● EXCERPTED PASSAGE
* * * * * * * * *

John McLauchlan, a professor of viral hepatitis at the University of Glasgow, called the three laureates "pioneers" and said their discovery made the global elimination of the disease possible. In 2016, the World Health Organization issued a strategy to wipe out the disease by 2030.
"That would mark the first time we might possibly control a viral infection using only drugs," McLauchlan said.
Will Irving, a virologist at the University of Nottingham, said identifying hepatitis C had been the "holy grail" in medicine.
"After hepatitis A and B were discovered in the 1970s, it was clear there was still at least one other virus or more that were causing liver damage," he said.
"We knew there was a virus in the blood supply, because when people had blood transfusions they would get liver damage," Irving said. "It was recognized as a risk but there was nothing we could do. We didn't know what the virus was and we couldn't test for it."
Nobel Committee member Patrik Ernfors drew a parallel between this year's prize and the current rush by millions of scientists around the world to find a vaccine to combat the coronavirus pandemic.
"The first thing you need to do is to identify the causing virus," he told reporters. "And once that has been done, that is, in itself, the starting point for development of drugs to treat the disease and also to develop vaccines against the disorder."
Unlike hepatitis A, which is transmitted via food or water and causes an acute infection that can last a few weeks, hepatitis B and C are transmitted through blood.
American scientist Baruch Blumberg discovered the hepatitis B virus in 1967 and received the 1976 Nobel Prize in medicine, but this did not explain all cases of chronic hepatitis, a disease that was becoming more common even in healthy people who had received or given blood.
"Before the discovery of the hepatitis C virus, it was a bit like Russian roulette to get a blood transfusion," said Nobel Committee member Nils-Goran Larsson.
Alter discovered that plasma from patients who didn't have hepatitis B could also could transfer the disease.
"The breakthrough came in 1989, when Michael Houghton and colleagues working at Chiron Corporation used a combination of molecular biology and immunology-based techniques to clone the virus," said Nobel Committee member Gunilla Karlsson-Hedestam.
Later, Rice confirmed that a cloned hepatitis virus alone could cause persistent infection in chimpanzees and reproduce the disease observed in humans.
The hepatitis C virus belongs to a group known as flaviviruses that also includes West Nile virus, dengue virus and yellow fever virus.
Graham Foster, professor of hepatology at Queen Mary University, said the discovery of hepatitis C had prevented millions from getting sick or dying of the disease or other liver problems.
Foster said the discovery had a significant impact both in developing countries, like Egypt and Pakistan, where millions were infected via contaminated medical equipment or procedures, and in developed countries like the U.S., where the blood supply itself was often contaminated.
"This discovery allowed for safe blood transfusion and it allowed the rapid development of treatments for hepatitis C," Foster said.
The Nobel Committee often recognizes basic science that has laid the foundations for practical applications in common use today.
"It takes time before it's fully apparent how beneficial a discovery is," said Thomas Perlmann, the Secretary-General of the Nobel Committee. "Of course these serological tests have been around for quite a while, but the antiviral drugs that emerged as a consequence of this significant discovery have been much more recent."
The prestigious Nobel award comes with a gold medal and prize money of 10 million Swedish kronor (over $1,118,000), courtesy of a bequest left 124 years ago by the prize's creator, Swedish inventor Alfred Nobel.
Monday's medicine award is the first of six prizes this year being announced through Oct. 12. The other prizes are for outstanding work in the fields of physics, chemistry, literature, peace and economics.

* * * * * * * * *

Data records

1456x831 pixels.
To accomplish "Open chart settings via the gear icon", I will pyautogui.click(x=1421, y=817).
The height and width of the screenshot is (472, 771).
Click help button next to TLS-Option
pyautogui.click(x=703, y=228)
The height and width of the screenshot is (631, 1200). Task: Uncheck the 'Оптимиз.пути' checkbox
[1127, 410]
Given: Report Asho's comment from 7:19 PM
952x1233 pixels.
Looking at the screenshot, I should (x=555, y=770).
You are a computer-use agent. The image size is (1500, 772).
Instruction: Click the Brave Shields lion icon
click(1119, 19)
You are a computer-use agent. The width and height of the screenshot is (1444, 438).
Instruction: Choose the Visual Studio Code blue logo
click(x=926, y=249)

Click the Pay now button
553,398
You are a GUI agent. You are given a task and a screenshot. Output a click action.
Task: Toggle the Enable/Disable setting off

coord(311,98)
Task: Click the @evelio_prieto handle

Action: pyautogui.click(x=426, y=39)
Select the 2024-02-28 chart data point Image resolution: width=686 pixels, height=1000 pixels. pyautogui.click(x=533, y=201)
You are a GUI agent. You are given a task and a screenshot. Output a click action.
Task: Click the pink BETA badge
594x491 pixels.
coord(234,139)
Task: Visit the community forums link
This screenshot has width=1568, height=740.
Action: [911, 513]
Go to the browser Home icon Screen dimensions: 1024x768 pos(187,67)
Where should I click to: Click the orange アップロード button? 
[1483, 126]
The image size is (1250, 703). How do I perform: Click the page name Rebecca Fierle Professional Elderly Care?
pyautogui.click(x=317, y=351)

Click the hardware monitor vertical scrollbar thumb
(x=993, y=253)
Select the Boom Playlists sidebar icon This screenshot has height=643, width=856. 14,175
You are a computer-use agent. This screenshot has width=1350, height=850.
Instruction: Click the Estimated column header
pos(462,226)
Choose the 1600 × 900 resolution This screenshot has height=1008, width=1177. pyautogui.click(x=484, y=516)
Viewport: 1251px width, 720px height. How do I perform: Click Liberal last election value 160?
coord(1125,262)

* * * * * * * * *

● APPLY WHAT YOU READ
1. Answer these questions from the hepatitis C article:
(a) In what year did the World Health Organization issue its strategy to wipe out the disease?
(b) Who discovered the hepatitis B virus, and in what year?
(c) How much prize money comes with the Nobel award?
2. Retype the hepatitis C article, beginning at the words "Graham Foster, professor" and stopping after "common use today.".

● SOLUTIONS
1.
(a) 2016
(b) Baruch Blumberg, in 1967
(c) 10 million Swedish kronor (over $1,118,000)

2.
Graham Foster, professor of hepatology at Queen Mary University, said the discovery of hepatitis C had prevented millions from getting sick or dying of the disease or other liver problems.
Foster said the discovery had a significant impact both in developing countries, like Egypt and Pakistan, where millions were infected via contaminated medical equipment or procedures, and in developed countries like the U.S., where the blood supply itself was often contaminated.
"This discovery allowed for safe blood transfusion and it allowed the rapid development of treatments for hepatitis C," Foster said.
The Nobel Committee often recognizes basic science that has laid the foundations for practical applications in common use today.